In late 2017, an article I read on a blog called "Medium" shined a light on a program that major cell phone companies created. Those companies are selling real time data about you – your number, your provider, your address, plan type, type of phone and even current location – to purchasers.
Granted, your cell phone plan may not reveal a lot about you. But when it’s combined with information about the vehicle you drive and your online purchase history, this metadata builds a picture of you. Who you are, what you like, how you buy.
This isn’t a warning about your digital privacy, though.

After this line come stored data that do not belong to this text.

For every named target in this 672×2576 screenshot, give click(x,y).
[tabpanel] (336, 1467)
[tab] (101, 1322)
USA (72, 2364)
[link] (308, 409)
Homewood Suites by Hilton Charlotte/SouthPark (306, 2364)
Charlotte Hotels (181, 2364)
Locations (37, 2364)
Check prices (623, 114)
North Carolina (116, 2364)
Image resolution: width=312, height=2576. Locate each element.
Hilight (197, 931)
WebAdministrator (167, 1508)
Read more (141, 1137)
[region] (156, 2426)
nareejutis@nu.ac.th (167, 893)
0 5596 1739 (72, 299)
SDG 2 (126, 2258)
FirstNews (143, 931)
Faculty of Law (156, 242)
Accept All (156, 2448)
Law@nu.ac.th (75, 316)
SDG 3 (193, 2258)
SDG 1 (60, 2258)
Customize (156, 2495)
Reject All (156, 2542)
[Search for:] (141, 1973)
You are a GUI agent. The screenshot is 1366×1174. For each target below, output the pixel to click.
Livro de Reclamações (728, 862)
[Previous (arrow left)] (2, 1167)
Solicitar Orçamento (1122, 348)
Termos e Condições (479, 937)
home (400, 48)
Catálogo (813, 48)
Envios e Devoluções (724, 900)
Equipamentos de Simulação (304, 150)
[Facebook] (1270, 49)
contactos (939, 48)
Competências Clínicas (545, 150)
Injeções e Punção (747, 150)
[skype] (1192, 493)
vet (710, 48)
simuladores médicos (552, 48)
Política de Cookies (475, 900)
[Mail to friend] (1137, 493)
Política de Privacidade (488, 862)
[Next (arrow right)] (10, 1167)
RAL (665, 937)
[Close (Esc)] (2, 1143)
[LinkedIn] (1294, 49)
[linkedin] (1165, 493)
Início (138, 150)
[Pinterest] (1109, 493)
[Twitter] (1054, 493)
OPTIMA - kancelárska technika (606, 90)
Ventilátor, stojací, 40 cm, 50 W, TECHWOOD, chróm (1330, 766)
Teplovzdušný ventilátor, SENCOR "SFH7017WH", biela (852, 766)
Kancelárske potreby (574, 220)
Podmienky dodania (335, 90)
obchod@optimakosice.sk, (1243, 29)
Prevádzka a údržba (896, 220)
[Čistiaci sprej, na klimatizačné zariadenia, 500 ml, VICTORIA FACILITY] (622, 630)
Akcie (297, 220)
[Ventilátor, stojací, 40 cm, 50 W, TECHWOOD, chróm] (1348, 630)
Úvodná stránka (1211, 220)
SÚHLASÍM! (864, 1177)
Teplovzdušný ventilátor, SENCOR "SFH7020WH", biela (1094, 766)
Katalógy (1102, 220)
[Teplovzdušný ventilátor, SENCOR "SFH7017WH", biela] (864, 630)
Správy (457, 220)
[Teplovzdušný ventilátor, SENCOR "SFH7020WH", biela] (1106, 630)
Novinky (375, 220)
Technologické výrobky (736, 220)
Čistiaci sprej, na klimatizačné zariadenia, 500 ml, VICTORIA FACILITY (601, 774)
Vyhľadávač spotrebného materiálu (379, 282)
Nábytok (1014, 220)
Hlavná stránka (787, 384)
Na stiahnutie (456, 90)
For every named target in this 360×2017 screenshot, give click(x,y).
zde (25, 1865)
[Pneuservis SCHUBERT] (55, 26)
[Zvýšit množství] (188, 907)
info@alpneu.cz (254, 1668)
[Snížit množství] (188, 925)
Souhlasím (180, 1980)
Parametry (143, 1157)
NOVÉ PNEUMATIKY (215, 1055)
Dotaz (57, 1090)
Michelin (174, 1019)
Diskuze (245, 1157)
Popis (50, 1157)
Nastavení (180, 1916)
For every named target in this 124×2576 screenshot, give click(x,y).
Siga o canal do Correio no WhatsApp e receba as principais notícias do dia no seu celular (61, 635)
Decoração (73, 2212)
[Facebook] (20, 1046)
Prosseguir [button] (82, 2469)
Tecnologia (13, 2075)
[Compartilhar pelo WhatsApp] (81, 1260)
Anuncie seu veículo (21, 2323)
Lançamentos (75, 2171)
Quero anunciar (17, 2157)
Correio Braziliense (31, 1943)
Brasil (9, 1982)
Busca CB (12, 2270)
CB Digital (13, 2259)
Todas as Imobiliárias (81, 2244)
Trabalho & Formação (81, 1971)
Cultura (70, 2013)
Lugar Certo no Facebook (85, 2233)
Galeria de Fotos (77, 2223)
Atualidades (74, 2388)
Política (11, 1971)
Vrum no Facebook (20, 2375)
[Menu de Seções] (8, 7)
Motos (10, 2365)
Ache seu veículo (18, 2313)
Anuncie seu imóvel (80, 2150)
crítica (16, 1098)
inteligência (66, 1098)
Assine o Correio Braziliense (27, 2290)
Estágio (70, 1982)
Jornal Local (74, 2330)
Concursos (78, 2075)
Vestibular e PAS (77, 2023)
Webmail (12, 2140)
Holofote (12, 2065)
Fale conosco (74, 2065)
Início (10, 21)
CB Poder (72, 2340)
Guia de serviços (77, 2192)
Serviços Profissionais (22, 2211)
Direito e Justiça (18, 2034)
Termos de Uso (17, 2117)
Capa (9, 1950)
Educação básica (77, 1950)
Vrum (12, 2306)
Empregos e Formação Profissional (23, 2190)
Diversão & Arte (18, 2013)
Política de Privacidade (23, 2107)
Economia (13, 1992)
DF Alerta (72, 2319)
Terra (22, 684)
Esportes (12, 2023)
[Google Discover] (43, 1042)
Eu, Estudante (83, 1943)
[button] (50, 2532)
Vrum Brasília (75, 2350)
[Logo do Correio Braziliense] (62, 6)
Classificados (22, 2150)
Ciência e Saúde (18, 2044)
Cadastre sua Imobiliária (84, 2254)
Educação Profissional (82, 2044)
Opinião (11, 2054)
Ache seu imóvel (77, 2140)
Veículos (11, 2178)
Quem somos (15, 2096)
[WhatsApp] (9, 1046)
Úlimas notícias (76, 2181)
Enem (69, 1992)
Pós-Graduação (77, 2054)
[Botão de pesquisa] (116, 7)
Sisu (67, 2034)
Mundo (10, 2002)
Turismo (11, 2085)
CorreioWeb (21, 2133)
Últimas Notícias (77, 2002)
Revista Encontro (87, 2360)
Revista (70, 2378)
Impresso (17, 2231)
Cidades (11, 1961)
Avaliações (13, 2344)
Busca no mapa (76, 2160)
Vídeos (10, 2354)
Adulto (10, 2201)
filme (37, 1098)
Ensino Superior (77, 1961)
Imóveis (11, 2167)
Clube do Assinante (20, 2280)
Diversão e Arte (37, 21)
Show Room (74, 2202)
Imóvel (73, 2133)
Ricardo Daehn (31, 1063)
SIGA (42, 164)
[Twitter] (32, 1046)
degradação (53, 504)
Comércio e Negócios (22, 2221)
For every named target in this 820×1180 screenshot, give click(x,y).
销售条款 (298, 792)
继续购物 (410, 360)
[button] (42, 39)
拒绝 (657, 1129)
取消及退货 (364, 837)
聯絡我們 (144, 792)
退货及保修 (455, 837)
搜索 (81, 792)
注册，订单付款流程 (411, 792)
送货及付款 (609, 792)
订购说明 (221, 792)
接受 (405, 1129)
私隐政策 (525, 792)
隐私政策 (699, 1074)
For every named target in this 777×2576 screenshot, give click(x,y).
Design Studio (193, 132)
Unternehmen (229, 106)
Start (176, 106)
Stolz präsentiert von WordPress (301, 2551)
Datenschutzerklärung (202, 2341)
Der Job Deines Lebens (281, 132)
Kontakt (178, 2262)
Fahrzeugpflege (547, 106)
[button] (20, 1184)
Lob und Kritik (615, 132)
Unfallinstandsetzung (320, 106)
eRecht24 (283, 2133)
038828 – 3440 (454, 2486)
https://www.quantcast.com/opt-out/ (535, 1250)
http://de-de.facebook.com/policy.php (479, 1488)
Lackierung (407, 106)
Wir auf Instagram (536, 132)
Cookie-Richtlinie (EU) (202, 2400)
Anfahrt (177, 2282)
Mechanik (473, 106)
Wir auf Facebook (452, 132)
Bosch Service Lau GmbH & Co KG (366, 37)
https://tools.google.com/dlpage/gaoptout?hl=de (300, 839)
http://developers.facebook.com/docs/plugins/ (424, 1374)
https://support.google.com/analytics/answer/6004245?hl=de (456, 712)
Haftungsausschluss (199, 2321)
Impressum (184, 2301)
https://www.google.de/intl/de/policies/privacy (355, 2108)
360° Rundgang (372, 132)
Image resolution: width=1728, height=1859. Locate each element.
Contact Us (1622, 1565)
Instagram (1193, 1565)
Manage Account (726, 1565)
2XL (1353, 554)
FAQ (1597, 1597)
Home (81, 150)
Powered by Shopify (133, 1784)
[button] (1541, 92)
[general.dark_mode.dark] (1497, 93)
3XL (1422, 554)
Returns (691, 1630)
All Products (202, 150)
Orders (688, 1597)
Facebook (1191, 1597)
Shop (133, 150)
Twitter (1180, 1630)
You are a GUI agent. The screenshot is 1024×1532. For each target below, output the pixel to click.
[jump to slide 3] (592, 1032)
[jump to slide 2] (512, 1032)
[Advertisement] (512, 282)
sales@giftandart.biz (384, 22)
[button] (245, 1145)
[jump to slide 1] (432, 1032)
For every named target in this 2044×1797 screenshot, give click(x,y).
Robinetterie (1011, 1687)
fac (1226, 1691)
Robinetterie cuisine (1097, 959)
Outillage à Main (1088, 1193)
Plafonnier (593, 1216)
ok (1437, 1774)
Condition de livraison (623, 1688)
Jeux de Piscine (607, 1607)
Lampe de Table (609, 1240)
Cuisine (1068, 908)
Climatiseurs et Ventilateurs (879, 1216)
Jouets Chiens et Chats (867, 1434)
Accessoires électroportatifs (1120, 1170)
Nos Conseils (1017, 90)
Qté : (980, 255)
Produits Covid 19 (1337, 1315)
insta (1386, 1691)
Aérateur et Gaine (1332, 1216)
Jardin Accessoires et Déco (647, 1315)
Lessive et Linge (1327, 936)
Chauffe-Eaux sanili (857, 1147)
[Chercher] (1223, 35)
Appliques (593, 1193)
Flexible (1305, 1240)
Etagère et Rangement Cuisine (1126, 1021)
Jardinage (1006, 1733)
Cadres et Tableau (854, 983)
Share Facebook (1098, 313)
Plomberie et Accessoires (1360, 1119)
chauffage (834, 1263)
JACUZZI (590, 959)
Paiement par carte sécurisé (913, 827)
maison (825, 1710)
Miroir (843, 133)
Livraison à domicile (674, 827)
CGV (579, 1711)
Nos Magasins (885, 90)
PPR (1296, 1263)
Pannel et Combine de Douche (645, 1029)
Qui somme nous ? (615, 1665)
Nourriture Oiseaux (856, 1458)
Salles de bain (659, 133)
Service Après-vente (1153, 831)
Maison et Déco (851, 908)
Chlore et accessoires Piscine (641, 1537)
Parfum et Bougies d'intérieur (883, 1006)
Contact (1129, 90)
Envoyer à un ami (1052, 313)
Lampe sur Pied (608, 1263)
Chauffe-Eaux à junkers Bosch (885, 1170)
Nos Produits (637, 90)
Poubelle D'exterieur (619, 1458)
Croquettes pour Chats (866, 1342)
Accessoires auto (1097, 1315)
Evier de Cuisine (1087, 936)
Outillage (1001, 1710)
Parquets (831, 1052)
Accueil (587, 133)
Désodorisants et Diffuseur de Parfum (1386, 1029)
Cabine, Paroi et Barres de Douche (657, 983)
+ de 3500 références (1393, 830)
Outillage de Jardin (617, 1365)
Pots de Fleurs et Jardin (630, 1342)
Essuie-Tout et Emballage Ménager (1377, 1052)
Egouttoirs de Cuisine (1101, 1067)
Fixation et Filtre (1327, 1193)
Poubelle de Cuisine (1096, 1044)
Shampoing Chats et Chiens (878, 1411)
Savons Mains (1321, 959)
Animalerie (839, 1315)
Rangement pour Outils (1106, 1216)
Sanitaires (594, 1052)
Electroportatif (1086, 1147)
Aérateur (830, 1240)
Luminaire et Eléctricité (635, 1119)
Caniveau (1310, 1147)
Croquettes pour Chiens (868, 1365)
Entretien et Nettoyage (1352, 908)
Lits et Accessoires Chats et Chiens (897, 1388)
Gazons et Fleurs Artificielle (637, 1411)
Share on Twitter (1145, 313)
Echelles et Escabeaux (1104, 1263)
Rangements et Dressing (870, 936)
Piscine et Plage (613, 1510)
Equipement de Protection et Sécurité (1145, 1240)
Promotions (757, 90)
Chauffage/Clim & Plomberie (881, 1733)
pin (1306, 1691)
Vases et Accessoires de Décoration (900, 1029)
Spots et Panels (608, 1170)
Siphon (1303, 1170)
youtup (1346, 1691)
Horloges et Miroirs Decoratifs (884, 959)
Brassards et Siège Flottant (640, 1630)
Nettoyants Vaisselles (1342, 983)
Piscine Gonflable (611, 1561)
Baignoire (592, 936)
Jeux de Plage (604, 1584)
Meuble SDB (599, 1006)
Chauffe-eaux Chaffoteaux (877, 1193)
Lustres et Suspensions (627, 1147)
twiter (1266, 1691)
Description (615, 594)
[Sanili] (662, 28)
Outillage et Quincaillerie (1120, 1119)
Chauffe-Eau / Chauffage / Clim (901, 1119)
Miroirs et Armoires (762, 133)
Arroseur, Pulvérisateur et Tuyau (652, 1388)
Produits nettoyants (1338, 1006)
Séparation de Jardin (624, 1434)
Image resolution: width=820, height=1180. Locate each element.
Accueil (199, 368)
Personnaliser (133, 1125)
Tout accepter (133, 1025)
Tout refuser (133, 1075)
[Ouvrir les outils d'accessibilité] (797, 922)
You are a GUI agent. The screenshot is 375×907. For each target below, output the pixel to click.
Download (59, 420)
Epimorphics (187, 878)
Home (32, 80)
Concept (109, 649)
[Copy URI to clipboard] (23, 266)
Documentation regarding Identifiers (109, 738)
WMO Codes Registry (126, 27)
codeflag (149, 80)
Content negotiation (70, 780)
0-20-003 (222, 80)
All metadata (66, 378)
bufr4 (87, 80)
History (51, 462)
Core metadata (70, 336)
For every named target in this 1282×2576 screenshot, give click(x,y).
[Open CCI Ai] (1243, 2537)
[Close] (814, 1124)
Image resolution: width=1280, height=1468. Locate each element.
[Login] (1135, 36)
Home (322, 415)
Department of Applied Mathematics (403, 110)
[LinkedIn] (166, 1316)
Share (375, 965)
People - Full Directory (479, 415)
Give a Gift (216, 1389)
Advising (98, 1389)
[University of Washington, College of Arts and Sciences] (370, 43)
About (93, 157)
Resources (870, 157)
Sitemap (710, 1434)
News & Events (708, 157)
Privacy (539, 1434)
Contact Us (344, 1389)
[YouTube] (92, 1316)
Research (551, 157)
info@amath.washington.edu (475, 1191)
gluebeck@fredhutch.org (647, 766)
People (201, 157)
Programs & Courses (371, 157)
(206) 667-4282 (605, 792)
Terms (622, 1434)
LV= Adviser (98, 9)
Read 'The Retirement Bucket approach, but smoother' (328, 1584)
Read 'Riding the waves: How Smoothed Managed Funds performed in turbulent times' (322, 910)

I’m telling you that if a large company – say, a car manufacturer – wants to build a profile of a perfect customer, they only need to purchase the data and use AI to identify trends.
They have purchasing power that independent shops do not: to buy massive amounts of data and AI programmers who can turn that data into actions.
We are staring down the barrel of manufacturers being able to target and steal your customers with laser-like precision…and half of the owners in our industry don’t even measure how their employees are performing each day.
How to adapt successfully
First and foremost, you must close the knowledge gap.
Our industry is still dominated by poorly-focused, activity-driven marketing. We still allow marketing companies to cherry pick numbers like return on investment without looking at the actual behavior and trust of the customer base they drive.
In an age of machine learning, that’s unacceptable. If a campaign makes you busy, but ends up replacing your customer base with no-value coupon chasers, it’s wasted money. Doing so when we can quickly measure the effect of marketing is wrong. Doing so when a computer can quickly learn where your best customers are and target them with the right message is conceding that we want the dealerships and chains to win.
You can probably not afford the data or the payroll needed to do that in-house, so step one must be to switch to a marketing company that is data-driven and results focused.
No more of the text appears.